Format the records below as a numbered list, one line per item, and omit any blank lines.

☆ ☆ ☆ ☆ ☆ ☆ ☆

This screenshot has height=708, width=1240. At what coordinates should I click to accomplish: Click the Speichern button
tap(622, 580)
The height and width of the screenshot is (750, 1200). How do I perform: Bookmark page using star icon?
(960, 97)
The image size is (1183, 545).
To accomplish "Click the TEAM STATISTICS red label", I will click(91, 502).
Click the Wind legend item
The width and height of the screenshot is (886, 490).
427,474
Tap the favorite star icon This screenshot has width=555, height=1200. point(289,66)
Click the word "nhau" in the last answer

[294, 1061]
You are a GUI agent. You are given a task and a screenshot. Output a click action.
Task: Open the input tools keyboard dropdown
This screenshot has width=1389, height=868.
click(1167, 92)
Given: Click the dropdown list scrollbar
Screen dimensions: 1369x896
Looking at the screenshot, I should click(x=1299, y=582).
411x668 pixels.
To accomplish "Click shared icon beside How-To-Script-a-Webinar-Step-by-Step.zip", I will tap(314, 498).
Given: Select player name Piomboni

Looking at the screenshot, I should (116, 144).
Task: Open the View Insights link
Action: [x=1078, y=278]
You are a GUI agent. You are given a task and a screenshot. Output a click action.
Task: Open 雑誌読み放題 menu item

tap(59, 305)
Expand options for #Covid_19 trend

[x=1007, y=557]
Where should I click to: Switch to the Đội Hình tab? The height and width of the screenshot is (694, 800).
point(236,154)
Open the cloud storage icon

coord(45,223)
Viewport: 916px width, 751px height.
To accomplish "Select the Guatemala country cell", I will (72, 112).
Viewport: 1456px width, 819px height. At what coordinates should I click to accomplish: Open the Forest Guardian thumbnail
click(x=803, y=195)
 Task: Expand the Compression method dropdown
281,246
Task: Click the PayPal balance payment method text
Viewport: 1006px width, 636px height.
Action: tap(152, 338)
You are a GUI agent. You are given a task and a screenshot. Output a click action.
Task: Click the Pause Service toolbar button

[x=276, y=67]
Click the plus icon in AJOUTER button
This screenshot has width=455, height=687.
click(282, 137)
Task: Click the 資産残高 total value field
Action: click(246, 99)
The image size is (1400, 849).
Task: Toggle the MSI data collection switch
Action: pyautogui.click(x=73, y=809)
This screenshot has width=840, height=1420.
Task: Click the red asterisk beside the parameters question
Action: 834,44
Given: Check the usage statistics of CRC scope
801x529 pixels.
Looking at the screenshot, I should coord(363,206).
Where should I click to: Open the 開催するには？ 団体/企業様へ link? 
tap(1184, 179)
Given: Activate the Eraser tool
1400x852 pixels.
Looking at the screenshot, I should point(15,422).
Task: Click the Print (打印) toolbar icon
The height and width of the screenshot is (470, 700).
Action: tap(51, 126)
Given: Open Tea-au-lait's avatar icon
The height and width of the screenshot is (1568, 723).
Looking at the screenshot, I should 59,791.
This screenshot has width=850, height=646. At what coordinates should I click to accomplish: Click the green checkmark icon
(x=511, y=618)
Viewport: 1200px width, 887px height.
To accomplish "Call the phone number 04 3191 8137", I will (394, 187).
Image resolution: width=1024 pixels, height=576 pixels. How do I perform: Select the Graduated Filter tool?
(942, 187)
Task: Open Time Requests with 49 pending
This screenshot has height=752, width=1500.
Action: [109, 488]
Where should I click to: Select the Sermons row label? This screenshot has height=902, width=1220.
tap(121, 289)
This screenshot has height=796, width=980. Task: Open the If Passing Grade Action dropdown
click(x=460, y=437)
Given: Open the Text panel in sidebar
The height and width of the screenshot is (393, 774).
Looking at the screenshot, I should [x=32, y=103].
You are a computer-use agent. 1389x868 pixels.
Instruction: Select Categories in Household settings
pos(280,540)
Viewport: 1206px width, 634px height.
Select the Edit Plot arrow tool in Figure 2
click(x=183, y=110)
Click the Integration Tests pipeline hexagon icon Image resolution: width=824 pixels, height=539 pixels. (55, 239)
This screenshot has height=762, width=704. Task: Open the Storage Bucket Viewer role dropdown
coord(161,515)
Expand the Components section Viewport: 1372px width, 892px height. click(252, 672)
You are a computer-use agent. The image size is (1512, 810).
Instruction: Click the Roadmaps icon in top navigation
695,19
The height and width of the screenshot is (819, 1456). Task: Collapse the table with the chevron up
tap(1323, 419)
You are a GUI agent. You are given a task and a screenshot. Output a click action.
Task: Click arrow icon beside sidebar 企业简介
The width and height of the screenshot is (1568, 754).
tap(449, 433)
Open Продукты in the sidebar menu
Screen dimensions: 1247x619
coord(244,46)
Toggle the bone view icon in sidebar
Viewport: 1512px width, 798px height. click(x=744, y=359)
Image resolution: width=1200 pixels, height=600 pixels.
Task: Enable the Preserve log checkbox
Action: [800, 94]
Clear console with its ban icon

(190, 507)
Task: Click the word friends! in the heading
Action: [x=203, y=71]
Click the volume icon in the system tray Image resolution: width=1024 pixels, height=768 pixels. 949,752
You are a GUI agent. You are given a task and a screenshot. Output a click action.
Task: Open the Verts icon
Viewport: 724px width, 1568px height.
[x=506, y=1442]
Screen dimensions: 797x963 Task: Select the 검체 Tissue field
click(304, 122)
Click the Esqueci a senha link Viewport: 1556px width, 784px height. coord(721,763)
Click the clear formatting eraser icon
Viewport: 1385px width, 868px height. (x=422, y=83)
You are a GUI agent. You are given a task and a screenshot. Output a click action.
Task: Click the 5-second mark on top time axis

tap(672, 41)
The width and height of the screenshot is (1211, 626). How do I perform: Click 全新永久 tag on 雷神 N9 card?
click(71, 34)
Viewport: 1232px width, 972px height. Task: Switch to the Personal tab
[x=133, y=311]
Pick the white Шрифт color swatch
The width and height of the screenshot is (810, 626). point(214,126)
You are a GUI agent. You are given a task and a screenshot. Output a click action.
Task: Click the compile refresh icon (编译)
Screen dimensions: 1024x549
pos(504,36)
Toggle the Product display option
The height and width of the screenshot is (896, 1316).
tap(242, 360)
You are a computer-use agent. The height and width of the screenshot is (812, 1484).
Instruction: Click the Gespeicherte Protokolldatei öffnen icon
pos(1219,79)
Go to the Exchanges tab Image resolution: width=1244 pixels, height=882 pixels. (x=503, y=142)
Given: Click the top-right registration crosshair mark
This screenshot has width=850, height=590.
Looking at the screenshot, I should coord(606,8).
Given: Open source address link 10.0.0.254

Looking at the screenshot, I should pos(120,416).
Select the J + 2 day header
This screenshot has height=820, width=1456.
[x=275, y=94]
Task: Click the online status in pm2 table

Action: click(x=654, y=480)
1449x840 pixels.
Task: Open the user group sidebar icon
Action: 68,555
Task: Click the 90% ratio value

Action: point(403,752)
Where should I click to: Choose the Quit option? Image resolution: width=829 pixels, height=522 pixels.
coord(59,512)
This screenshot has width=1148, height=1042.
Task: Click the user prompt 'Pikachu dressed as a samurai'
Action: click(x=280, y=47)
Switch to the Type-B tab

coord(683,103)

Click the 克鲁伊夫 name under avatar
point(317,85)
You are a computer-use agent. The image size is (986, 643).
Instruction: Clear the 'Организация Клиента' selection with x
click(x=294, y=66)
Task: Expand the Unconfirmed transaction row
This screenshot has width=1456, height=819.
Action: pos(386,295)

☆ ☆ ☆ ☆ ☆ ☆ ☆

== WRITTEN RESPONSE ==
1. This screenshot has height=708, width=1240. At what coordinates should I click to accomplish: Click the Speichern button
2. tap(622, 580)
3. The height and width of the screenshot is (750, 1200). How do I perform: Bookmark page using star icon?
4. (960, 97)
5. The image size is (1183, 545).
6. To accomplish "Click the TEAM STATISTICS red label", I will click(91, 502).
7. Click the Wind legend item
8. The width and height of the screenshot is (886, 490).
9. 427,474
10. Tap the favorite star icon This screenshot has width=555, height=1200. point(289,66)
11. Click the word "nhau" in the last answer
12. [294, 1061]
13. You are a GUI agent. You are given a task and a screenshot. Output a click action.
14. Task: Open the input tools keyboard dropdown
15. This screenshot has width=1389, height=868.
16. click(1167, 92)
17. Given: Click the dropdown list scrollbar
18. Screen dimensions: 1369x896
19. Looking at the screenshot, I should click(x=1299, y=582).
20. 411x668 pixels.
21. To accomplish "Click shared icon beside How-To-Script-a-Webinar-Step-by-Step.zip", I will tap(314, 498).
22. Given: Select player name Piomboni
23. Looking at the screenshot, I should (116, 144).
24. Task: Open the View Insights link
25. Action: [x=1078, y=278]
26. You are a GUI agent. You are given a task and a screenshot. Output a click action.
27. Task: Open 雑誌読み放題 menu item
28. tap(59, 305)
29. Expand options for #Covid_19 trend
30. [x=1007, y=557]
31. Where should I click to: Switch to the Đội Hình tab? The height and width of the screenshot is (694, 800).
32. point(236,154)
33. Open the cloud storage icon
34. coord(45,223)
35. Viewport: 916px width, 751px height.
36. To accomplish "Select the Guatemala country cell", I will (72, 112).
37. Viewport: 1456px width, 819px height. At what coordinates should I click to accomplish: Open the Forest Guardian thumbnail
38. click(x=803, y=195)
39.  Task: Expand the Compression method dropdown
40. 281,246
41. Task: Click the PayPal balance payment method text
42. Viewport: 1006px width, 636px height.
43. Action: tap(152, 338)
44. You are a GUI agent. You are given a task and a screenshot. Output a click action.
45. Task: Click the Pause Service toolbar button
46. [x=276, y=67]
47. Click the plus icon in AJOUTER button
48. This screenshot has width=455, height=687.
49. click(282, 137)
50. Task: Click the 資産残高 total value field
51. Action: click(246, 99)
52. The image size is (1400, 849).
53. Task: Toggle the MSI data collection switch
54. Action: pyautogui.click(x=73, y=809)
55. This screenshot has width=840, height=1420.
56. Task: Click the red asterisk beside the parameters question
57. Action: 834,44
58. Given: Check the usage statistics of CRC scope
59. 801x529 pixels.
60. Looking at the screenshot, I should coord(363,206).
61. Where should I click to: Open the 開催するには？ 団体/企業様へ link? 
62. tap(1184, 179)
63. Given: Activate the Eraser tool
64. 1400x852 pixels.
65. Looking at the screenshot, I should point(15,422).
66. Task: Click the Print (打印) toolbar icon
67. The height and width of the screenshot is (470, 700).
68. Action: tap(51, 126)
69. Given: Open Tea-au-lait's avatar icon
70. The height and width of the screenshot is (1568, 723).
71. Looking at the screenshot, I should 59,791.
72. This screenshot has width=850, height=646. At what coordinates should I click to accomplish: Click the green checkmark icon
73. (x=511, y=618)
74. Viewport: 1200px width, 887px height.
75. To accomplish "Call the phone number 04 3191 8137", I will (394, 187).
76. Image resolution: width=1024 pixels, height=576 pixels. How do I perform: Select the Graduated Filter tool?
77. (942, 187)
78. Task: Open Time Requests with 49 pending
79. This screenshot has height=752, width=1500.
80. Action: [109, 488]
81. Where should I click to: Select the Sermons row label? This screenshot has height=902, width=1220.
82. tap(121, 289)
83. This screenshot has height=796, width=980. Task: Open the If Passing Grade Action dropdown
84. click(x=460, y=437)
85. Given: Open the Text panel in sidebar
86. The height and width of the screenshot is (393, 774).
87. Looking at the screenshot, I should [x=32, y=103].
88. You are a computer-use agent. 1389x868 pixels.
89. Instruction: Select Categories in Household settings
90. pos(280,540)
91. Viewport: 1206px width, 634px height.
92. Select the Edit Plot arrow tool in Figure 2
93. click(x=183, y=110)
94. Click the Integration Tests pipeline hexagon icon Image resolution: width=824 pixels, height=539 pixels. (55, 239)
95. This screenshot has height=762, width=704. Task: Open the Storage Bucket Viewer role dropdown
96. coord(161,515)
97. Expand the Components section Viewport: 1372px width, 892px height. click(252, 672)
98. You are a computer-use agent. The image size is (1512, 810).
99. Instruction: Click the Roadmaps icon in top navigation
100. 695,19
101. The height and width of the screenshot is (819, 1456). Task: Collapse the table with the chevron up
102. tap(1323, 419)
103. You are a GUI agent. You are given a task and a screenshot. Output a click action.
104. Task: Click arrow icon beside sidebar 企业简介
105. The width and height of the screenshot is (1568, 754).
106. tap(449, 433)
107. Open Продукты in the sidebar menu
108. Screen dimensions: 1247x619
109. coord(244,46)
110. Toggle the bone view icon in sidebar
111. Viewport: 1512px width, 798px height. click(x=744, y=359)
112. Image resolution: width=1200 pixels, height=600 pixels.
113. Task: Enable the Preserve log checkbox
114. Action: [800, 94]
115. Clear console with its ban icon
116. (190, 507)
117. Task: Click the word friends! in the heading
118. Action: [x=203, y=71]
119. Click the volume icon in the system tray Image resolution: width=1024 pixels, height=768 pixels. 949,752
120. You are a GUI agent. You are given a task and a screenshot. Output a click action.
121. Task: Open the Verts icon
122. Viewport: 724px width, 1568px height.
123. [x=506, y=1442]
124. Screen dimensions: 797x963 Task: Select the 검체 Tissue field
125. click(304, 122)
126. Click the Esqueci a senha link Viewport: 1556px width, 784px height. coord(721,763)
127. Click the clear formatting eraser icon
128. Viewport: 1385px width, 868px height. (x=422, y=83)
129. You are a GUI agent. You are given a task and a screenshot. Output a click action.
130. Task: Click the 5-second mark on top time axis
131. tap(672, 41)
132. The width and height of the screenshot is (1211, 626). How do I perform: Click 全新永久 tag on 雷神 N9 card?
133. click(71, 34)
134. Viewport: 1232px width, 972px height. Task: Switch to the Personal tab
135. [x=133, y=311]
136. Pick the white Шрифт color swatch
137. The width and height of the screenshot is (810, 626). point(214,126)
138. You are a GUI agent. You are given a task and a screenshot. Output a click action.
139. Task: Click the compile refresh icon (编译)
140. Screen dimensions: 1024x549
141. pos(504,36)
142. Toggle the Product display option
143. The height and width of the screenshot is (896, 1316).
144. tap(242, 360)
145. You are a computer-use agent. The height and width of the screenshot is (812, 1484).
146. Instruction: Click the Gespeicherte Protokolldatei öffnen icon
147. pos(1219,79)
148. Go to the Exchanges tab Image resolution: width=1244 pixels, height=882 pixels. (x=503, y=142)
149. Given: Click the top-right registration crosshair mark
150. This screenshot has width=850, height=590.
151. Looking at the screenshot, I should coord(606,8).
152. Given: Open source address link 10.0.0.254
153. Looking at the screenshot, I should pos(120,416).
154. Select the J + 2 day header
155. This screenshot has height=820, width=1456.
156. [x=275, y=94]
157. Task: Click the online status in pm2 table
158. Action: click(x=654, y=480)
159. 1449x840 pixels.
160. Task: Open the user group sidebar icon
161. Action: 68,555
162. Task: Click the 90% ratio value
163. Action: point(403,752)
164. Where should I click to: Choose the Quit option? Image resolution: width=829 pixels, height=522 pixels.
165. coord(59,512)
166. This screenshot has width=1148, height=1042.
167. Task: Click the user prompt 'Pikachu dressed as a samurai'
168. Action: click(x=280, y=47)
169. Switch to the Type-B tab
170. coord(683,103)
171. Click the 克鲁伊夫 name under avatar
172. point(317,85)
173. You are a computer-use agent. The image size is (986, 643).
174. Instruction: Clear the 'Организация Клиента' selection with x
175. click(x=294, y=66)
176. Task: Expand the Unconfirmed transaction row
177. This screenshot has width=1456, height=819.
178. Action: pos(386,295)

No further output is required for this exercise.